+++ Data listing +++
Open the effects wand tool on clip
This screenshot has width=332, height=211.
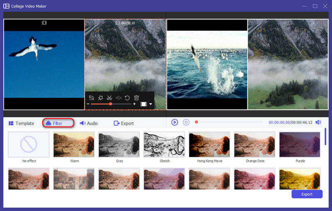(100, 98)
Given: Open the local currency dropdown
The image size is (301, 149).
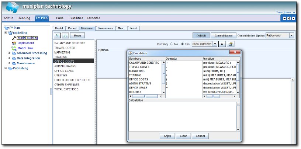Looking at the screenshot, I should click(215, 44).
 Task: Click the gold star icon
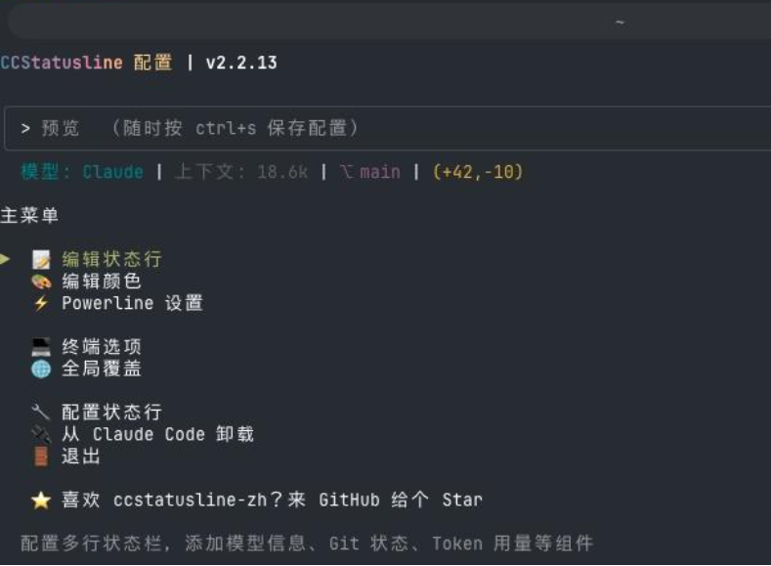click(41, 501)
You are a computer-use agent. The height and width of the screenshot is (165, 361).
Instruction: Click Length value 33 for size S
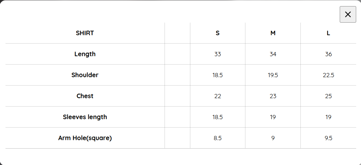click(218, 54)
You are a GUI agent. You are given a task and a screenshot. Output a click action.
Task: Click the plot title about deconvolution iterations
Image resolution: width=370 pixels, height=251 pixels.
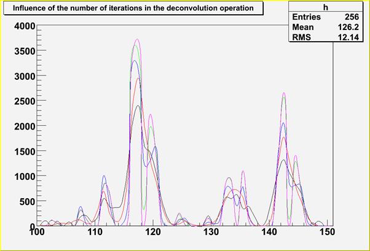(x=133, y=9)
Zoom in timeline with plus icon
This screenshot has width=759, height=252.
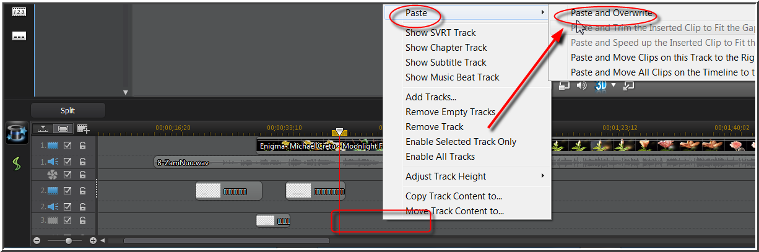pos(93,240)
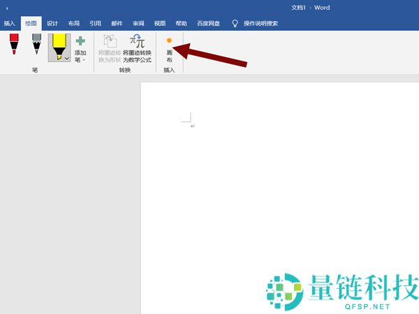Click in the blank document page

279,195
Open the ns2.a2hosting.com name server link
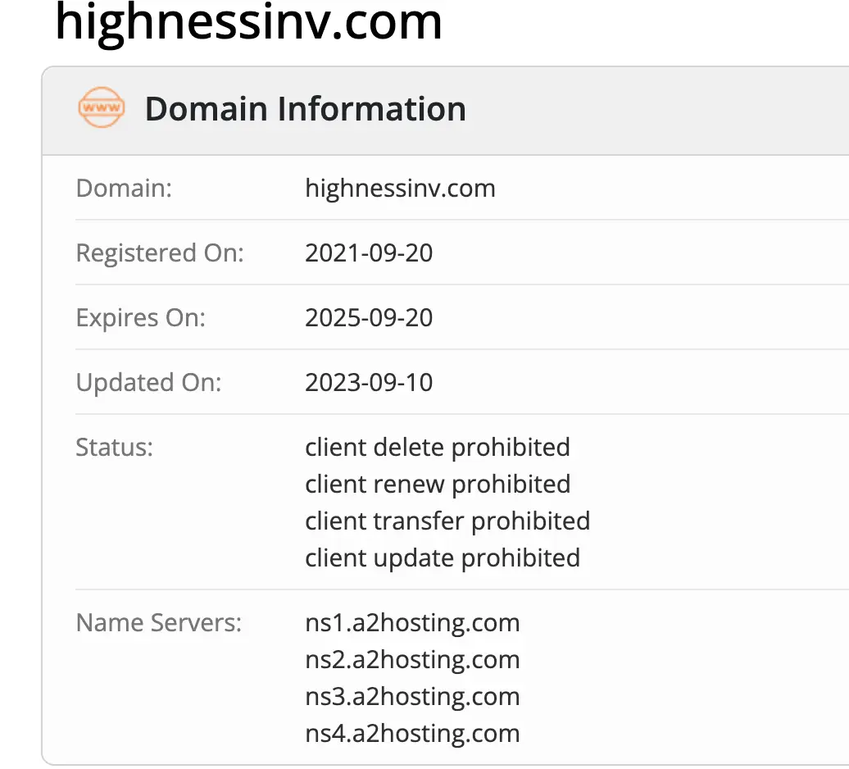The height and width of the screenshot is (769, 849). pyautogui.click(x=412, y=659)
+++
+++ Data listing +++
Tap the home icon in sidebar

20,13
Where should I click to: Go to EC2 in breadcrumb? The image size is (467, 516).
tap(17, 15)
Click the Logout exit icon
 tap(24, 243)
+++
+++ Data listing +++
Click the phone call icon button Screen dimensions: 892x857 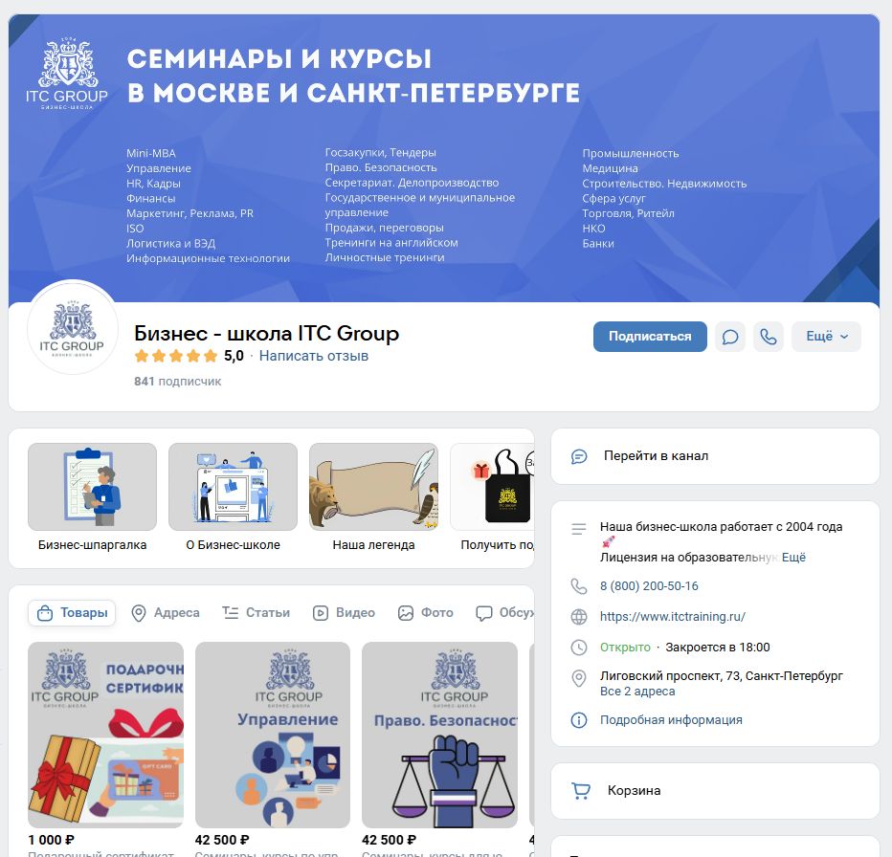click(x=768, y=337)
+++
Take from the listing above each line in which the string "agent" is found.

You are a computer-use agent. The height and width of the screenshot is (165, 361).
You are a GUI agent. You are given a task and a screenshot. Output a click action.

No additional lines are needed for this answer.